Social Movement Fields and the Construction of Private Social Responsibility Standards: The Case of Socially Responsible Investing

Mar 28, 2013 (All day)

The Political Economy Working Group will hold its next meeting Thursday, March 28 in 245 Townshend Hall. Dr. Paul Dean (Department of Sociology and Anthropology, Ohio Wesleyan University) will discuss his manuscript “Social Movement Fields and the Construction of Private Social Responsibility Standards: The Case of Socially Responsible Investing.”

Abstract:
Because states have been reluctant or politically unable to regulate transnational corporations, social movements have recently adopted a variety of market-based campaigns to re-embed economic practices within particular social and environmental standards. One important location for this activity is socially responsible investment (SRI). These campaigns have raised new questions about how markets—as fields of power—function as sites for struggle and change (King and Pearce 2010).
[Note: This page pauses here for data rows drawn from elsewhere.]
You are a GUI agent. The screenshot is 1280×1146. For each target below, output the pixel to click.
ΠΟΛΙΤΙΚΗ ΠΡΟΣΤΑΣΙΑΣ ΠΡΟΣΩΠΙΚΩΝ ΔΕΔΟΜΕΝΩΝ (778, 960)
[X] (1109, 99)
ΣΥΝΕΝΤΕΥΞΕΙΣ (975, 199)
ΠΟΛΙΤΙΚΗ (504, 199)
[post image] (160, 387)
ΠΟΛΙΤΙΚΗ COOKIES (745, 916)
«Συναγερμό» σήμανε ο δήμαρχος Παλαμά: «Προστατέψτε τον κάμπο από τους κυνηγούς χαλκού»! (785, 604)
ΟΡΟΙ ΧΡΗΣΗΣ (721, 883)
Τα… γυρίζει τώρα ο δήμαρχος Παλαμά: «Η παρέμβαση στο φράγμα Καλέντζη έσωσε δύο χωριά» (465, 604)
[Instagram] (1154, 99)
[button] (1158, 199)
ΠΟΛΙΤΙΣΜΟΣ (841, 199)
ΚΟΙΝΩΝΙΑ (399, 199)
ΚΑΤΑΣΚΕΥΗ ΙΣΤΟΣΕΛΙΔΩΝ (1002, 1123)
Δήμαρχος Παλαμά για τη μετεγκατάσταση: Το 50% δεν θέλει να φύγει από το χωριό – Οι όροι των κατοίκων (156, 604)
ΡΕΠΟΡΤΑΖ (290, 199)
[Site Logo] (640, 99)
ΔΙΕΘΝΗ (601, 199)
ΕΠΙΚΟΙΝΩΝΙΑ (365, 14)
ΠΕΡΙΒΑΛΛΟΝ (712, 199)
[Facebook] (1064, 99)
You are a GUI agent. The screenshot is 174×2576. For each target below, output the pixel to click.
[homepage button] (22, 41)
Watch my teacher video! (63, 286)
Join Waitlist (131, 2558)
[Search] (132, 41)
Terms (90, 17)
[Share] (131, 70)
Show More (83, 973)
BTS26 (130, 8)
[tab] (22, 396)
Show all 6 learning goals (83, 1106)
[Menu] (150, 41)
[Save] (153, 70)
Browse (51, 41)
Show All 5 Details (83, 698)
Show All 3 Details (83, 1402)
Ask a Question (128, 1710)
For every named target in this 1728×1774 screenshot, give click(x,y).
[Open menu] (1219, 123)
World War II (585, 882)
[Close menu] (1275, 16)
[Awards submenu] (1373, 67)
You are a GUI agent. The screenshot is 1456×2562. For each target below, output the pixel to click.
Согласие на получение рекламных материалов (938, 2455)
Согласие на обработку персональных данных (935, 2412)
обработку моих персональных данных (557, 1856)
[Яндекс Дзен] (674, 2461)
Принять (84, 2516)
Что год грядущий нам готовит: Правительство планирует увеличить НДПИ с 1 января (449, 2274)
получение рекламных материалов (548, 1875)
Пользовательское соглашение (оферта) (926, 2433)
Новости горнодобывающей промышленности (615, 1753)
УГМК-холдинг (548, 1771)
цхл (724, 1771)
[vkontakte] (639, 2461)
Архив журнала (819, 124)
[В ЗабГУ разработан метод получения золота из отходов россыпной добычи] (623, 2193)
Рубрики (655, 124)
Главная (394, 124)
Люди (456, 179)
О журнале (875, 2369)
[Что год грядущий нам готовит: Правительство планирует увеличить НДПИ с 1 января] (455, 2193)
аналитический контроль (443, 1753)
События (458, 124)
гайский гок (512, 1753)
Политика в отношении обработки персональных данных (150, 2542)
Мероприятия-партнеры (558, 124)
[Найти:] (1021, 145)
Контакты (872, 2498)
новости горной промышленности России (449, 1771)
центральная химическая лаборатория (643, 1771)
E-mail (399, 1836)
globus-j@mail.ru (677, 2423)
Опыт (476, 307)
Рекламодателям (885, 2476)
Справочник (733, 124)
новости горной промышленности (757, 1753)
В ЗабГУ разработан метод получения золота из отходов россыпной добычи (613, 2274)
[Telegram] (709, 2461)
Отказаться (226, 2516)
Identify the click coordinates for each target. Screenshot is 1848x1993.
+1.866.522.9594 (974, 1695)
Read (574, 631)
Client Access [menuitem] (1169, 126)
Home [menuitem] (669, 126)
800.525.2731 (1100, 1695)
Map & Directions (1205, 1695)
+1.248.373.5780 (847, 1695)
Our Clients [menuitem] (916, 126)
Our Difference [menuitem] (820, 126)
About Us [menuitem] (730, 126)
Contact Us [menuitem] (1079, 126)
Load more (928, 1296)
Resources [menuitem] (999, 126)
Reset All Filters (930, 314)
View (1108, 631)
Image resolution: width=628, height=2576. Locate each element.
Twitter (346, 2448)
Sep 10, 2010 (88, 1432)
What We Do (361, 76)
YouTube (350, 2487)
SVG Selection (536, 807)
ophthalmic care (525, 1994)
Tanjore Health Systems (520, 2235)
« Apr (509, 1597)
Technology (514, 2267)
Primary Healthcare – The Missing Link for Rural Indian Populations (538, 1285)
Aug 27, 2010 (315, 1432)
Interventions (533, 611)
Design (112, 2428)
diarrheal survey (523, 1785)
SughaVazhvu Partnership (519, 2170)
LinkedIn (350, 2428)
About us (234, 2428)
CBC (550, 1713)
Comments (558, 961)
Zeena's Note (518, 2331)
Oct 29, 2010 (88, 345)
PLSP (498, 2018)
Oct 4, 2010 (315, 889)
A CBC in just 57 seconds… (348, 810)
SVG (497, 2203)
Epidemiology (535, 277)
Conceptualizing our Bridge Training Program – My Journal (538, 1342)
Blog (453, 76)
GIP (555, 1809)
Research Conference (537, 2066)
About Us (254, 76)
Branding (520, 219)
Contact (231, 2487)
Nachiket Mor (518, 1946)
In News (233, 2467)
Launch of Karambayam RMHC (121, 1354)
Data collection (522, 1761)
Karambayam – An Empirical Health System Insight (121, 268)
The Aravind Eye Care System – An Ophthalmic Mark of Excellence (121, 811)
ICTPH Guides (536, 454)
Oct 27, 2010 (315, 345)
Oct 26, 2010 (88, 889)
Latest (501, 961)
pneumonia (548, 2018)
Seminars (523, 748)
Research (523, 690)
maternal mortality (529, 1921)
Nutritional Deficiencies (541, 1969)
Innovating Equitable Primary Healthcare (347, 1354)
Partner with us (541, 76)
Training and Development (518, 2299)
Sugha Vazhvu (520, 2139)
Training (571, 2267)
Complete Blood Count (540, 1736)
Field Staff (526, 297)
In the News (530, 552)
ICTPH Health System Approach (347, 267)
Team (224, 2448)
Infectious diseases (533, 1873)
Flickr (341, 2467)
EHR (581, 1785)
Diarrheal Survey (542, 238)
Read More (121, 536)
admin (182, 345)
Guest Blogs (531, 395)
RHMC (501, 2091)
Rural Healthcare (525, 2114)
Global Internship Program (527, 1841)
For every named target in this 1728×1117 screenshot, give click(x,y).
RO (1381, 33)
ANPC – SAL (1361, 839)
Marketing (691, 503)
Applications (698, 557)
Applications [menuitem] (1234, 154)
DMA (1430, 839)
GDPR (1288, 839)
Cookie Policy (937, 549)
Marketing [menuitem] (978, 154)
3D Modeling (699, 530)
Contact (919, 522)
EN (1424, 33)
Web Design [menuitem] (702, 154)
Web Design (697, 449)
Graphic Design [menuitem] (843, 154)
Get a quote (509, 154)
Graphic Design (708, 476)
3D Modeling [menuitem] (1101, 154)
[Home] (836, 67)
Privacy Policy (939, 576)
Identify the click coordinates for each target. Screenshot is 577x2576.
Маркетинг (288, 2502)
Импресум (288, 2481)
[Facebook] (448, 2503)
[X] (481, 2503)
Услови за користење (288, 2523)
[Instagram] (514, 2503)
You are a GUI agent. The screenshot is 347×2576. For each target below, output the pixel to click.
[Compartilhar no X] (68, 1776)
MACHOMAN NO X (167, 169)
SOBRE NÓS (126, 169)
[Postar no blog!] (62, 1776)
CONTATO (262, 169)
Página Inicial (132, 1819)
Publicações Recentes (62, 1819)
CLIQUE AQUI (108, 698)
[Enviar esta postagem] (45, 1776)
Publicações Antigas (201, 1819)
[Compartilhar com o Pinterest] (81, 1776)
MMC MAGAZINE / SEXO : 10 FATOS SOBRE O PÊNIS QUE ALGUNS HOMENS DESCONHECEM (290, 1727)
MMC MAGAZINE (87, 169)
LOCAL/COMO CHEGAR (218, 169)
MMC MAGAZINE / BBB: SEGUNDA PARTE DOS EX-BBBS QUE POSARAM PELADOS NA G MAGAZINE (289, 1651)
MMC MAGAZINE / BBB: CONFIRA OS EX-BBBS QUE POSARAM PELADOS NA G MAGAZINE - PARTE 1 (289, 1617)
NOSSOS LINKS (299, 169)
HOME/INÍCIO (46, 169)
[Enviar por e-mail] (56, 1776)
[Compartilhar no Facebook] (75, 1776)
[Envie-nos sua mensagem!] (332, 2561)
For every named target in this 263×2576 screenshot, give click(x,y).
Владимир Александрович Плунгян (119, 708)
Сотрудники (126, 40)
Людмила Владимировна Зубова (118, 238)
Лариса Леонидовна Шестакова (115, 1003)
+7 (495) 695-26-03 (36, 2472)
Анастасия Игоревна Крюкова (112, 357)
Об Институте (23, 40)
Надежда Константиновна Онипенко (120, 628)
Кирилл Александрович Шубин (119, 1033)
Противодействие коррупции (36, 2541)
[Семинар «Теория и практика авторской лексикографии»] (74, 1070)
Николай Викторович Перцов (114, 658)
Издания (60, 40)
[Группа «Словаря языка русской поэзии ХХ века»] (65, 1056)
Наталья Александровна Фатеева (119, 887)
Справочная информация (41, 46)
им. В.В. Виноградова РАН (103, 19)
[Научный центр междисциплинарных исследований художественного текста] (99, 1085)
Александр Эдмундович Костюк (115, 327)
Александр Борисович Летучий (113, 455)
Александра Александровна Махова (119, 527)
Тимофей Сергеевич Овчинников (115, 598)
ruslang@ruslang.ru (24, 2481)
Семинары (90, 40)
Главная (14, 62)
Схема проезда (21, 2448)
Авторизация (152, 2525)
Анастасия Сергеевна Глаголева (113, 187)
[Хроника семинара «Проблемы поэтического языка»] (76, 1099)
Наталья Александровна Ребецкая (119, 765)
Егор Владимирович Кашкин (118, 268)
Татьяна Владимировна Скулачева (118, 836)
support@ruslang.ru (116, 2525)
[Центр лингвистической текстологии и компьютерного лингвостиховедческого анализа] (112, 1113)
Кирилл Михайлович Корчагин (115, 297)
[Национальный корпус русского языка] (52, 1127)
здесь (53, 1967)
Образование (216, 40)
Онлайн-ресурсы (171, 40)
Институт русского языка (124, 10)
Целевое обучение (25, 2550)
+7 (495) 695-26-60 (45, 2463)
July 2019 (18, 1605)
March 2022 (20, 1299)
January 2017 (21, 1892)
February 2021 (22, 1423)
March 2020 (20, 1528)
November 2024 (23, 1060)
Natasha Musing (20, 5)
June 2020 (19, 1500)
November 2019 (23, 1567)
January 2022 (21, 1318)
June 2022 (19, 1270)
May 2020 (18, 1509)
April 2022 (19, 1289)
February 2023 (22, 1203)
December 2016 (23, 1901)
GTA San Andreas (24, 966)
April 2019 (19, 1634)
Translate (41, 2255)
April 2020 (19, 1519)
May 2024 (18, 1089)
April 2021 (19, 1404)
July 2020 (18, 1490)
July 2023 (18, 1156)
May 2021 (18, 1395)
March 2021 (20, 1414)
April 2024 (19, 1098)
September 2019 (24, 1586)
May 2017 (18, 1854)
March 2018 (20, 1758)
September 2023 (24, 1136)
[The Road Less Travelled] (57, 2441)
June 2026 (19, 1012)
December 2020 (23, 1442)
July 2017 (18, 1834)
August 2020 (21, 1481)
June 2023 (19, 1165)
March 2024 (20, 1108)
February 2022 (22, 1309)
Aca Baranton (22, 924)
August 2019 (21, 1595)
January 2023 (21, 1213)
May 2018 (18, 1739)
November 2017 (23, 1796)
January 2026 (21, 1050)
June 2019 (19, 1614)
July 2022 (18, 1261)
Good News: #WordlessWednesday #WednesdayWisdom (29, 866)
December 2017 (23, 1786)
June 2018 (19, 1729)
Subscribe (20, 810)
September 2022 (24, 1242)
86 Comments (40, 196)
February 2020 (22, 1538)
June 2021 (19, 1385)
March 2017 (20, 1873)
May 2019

Drawing from the literatures of social movements and economic sociology, and qualitative interviews with SRI activists, I examine how collective actors challenge corporate power through SRI and how that action is structured and constrained by the institution in which they operate. I found that activists identified ambiguities and contradictions within the assessment of financial value. They deployed alternative frames to disrupt and reconstruct institutional logics around investing that recast social and environmental criteria in financial terms. Through social ratings that evaluate corporate social and environmental performance, they engage with management and embed business practices within specific standards for social responsibility. However, these ratings and engagements are constrained by a variety of factors, including data availability, investment laws and regulations, training of financial analysts, investment norms and principles, and power. Together, these institutional forces shaped what actors perceived to be realistic standards for social responsibility, and channeled protest into acceptable institutional forms and less threatening institutional schemas.